From Pont-L’Évêque to Aix-les-Bains via Saintes, many clubs are breaking their licensing records. “80% of it is attributed to the Lebrun brothersexplains Besset. Now, kids play pen holders in schools. They hold their racket like Felix!” A success such as the French ping faces a shortage of coaches to supervise this Lebrun generation, which the clubs had not anticipated.

A craze set to last

Should we see this unsuspected craze as revenge for a sport that has long been despised? For the president of the Federation, this fight is “behind us”. Likewise, the times when we tried to banish the term “ping-pong” for a more serious “table tennis” are over. “Everyone understands the dual identity of table tennis: both its friendly and popular aspect, but also the very demanding Olympic practice”continues Gilles Erb.

Likewise, the difficulty of professional practice, with its exchanges at nearly 100 km/h, is obvious. In other words, there is a world of difference between racquet hits at the bottom of the garden and the performances of the greatest champions. Their increasing media coverage makes it possible to better measure it, and therefore to better consider their prowess. “People are becoming more and more detached from the image of camping as a sportsupports Simon Gauzy, 27th player in the world. On the contrary, it’s very mental, we know that if we’re absent for a minute, we take 5 or 6 points and that’s crippling.”

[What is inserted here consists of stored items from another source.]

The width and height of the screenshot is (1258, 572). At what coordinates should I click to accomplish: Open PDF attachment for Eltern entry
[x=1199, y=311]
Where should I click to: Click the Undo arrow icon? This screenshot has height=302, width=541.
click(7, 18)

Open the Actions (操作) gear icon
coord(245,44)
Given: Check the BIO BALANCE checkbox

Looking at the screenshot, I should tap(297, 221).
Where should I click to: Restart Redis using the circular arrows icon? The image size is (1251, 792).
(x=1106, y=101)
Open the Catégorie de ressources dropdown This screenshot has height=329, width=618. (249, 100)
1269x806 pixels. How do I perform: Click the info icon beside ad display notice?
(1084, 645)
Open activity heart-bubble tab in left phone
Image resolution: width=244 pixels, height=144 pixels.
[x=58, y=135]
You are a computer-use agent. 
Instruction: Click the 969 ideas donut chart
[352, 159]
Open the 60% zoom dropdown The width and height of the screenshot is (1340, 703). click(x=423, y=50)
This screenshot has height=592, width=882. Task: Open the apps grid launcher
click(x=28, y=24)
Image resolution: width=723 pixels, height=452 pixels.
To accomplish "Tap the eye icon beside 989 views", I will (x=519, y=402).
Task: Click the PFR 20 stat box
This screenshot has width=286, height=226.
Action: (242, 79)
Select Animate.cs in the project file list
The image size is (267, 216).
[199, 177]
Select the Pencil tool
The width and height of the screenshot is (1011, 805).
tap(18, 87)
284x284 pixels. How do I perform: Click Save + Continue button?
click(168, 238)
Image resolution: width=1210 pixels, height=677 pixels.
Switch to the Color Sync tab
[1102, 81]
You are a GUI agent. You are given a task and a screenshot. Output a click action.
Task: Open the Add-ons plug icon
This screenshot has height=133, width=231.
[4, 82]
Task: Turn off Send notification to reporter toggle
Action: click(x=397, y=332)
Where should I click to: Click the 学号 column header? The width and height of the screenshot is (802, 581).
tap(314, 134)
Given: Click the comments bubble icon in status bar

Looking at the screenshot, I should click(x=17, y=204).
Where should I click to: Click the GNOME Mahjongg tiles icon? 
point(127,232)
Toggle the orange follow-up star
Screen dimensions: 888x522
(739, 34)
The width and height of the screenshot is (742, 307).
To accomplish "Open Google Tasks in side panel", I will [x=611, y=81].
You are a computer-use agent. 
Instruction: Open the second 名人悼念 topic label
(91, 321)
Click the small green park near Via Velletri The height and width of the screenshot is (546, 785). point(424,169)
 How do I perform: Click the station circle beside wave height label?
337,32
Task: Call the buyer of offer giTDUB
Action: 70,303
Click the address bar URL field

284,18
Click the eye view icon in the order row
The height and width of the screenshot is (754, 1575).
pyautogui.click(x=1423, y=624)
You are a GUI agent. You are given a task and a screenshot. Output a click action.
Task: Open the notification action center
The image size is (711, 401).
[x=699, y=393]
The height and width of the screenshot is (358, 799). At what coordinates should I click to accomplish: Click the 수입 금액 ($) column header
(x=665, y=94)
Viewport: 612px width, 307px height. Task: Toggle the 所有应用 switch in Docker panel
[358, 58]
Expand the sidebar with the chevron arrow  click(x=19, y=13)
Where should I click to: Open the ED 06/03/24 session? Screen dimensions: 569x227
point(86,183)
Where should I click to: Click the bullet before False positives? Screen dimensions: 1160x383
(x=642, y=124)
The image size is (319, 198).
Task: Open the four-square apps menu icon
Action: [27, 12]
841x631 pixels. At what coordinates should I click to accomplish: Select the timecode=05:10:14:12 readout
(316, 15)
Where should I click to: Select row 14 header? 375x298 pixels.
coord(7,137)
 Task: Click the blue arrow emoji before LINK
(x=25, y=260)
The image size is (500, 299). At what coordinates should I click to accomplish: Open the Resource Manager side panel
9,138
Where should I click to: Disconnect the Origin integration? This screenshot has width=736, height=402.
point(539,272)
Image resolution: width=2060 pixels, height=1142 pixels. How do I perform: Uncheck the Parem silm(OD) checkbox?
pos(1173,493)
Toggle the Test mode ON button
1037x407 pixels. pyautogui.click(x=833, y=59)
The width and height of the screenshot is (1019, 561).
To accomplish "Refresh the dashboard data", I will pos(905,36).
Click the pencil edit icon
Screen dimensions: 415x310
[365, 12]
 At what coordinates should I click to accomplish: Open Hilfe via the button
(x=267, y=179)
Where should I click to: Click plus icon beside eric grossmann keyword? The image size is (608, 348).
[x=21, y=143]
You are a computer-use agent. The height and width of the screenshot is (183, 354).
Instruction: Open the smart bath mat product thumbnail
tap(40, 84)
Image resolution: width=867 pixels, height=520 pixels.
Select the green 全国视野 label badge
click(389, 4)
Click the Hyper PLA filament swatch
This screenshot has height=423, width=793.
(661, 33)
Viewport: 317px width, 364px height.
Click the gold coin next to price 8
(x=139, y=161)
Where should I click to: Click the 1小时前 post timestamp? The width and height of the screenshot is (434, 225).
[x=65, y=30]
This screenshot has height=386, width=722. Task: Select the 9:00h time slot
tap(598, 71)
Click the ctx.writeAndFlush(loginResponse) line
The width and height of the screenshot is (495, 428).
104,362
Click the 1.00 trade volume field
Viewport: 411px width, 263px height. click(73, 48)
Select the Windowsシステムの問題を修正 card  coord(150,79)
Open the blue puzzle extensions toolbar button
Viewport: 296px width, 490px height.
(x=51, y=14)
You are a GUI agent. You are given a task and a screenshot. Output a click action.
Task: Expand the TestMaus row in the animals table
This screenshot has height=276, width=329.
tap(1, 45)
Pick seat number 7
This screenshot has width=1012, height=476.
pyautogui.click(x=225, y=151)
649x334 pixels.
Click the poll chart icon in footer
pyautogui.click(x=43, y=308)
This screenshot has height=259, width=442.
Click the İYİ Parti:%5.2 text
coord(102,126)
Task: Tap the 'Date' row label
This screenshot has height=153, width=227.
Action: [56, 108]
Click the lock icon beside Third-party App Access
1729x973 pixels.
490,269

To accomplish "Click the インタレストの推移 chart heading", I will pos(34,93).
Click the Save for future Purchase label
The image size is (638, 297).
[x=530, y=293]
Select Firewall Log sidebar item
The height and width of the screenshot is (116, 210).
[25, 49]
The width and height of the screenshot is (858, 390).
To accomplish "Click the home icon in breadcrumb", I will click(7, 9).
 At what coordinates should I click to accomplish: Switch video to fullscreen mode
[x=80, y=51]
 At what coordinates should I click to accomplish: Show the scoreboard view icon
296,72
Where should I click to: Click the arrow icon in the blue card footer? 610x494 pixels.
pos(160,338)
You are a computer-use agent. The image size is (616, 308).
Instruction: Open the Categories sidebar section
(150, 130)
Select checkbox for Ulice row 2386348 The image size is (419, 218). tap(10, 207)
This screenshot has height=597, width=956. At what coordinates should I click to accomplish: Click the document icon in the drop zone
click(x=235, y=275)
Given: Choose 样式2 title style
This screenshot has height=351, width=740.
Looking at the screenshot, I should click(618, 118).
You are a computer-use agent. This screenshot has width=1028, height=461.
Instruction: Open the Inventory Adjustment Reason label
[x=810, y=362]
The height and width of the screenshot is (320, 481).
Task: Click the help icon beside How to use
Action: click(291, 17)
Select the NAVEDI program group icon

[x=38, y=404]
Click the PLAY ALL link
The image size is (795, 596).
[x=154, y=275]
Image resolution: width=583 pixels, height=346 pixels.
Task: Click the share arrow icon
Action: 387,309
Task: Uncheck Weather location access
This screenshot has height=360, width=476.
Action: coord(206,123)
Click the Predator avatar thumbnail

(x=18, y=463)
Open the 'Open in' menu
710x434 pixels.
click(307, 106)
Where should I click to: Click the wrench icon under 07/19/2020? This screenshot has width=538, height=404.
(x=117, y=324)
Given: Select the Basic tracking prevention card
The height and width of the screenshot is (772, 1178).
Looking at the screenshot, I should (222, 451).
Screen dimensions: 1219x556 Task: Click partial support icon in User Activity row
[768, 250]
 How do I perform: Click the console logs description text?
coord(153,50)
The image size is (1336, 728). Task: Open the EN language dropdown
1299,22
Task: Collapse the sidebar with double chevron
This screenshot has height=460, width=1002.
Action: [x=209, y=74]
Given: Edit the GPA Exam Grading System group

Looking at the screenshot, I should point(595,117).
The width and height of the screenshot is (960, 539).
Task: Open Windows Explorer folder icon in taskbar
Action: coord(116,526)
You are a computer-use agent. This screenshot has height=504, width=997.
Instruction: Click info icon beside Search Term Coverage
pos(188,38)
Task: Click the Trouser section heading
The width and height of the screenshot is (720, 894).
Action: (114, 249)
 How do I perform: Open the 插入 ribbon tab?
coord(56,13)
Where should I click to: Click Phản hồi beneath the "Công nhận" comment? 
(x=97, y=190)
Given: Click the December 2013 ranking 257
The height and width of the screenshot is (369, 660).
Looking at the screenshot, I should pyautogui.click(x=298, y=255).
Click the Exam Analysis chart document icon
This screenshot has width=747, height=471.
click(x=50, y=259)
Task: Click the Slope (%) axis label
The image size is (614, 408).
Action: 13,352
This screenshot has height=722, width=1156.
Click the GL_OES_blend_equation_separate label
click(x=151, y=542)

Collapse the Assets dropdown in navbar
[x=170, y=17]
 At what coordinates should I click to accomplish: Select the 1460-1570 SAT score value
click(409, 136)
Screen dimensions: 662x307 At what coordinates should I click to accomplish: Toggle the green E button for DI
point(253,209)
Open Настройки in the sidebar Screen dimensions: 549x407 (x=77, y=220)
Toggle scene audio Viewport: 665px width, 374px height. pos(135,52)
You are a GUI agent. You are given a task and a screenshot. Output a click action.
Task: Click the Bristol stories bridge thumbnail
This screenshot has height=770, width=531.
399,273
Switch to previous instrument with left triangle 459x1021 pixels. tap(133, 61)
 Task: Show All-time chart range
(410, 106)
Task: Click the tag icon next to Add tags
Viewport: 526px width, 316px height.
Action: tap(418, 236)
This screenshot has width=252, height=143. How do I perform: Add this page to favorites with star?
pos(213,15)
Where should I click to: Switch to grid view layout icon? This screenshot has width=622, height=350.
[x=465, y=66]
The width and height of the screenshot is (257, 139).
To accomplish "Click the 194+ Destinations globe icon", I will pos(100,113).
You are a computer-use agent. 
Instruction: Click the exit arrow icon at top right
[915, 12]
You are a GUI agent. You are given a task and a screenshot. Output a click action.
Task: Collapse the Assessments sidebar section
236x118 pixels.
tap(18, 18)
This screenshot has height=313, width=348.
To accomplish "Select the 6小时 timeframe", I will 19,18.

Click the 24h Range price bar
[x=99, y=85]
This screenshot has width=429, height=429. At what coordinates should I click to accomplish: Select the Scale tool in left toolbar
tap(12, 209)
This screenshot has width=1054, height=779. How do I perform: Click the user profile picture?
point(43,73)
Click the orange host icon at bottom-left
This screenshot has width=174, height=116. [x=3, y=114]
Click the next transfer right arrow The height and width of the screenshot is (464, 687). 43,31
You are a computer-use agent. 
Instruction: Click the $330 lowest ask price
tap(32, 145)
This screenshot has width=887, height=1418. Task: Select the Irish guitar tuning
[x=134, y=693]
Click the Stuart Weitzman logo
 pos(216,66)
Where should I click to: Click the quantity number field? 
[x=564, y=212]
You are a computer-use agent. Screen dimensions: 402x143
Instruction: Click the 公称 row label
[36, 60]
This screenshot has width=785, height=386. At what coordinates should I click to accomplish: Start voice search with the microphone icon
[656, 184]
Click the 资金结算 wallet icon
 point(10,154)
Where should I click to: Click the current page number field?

The blow is not about to die down, as the home Olympics loom. “If we are in the game and we play for the medal, it will continue to increase attractiveness and exposure”, hopes Gilles Erb. Especially since new challenges present themselves to the Federation. “We have a very good pool, but we only have five players in the top 100, that’s not enoughnuance Gauzy, climbed to 8th place in the world in 2018. We could get closer to Japan and South Korea, knowing that China is currently unreachable.”

This is the paradox of the discipline: even if its head, not yet an adult, is at the dawn of its career, it has every interest in diversifying its champions so as not to be dependent on them. In the world of French ping, no one has forgotten that the previous golden age, embodied by Jean-Philippe Gatien in the 1990s, was followed by a long decline for lack of new players.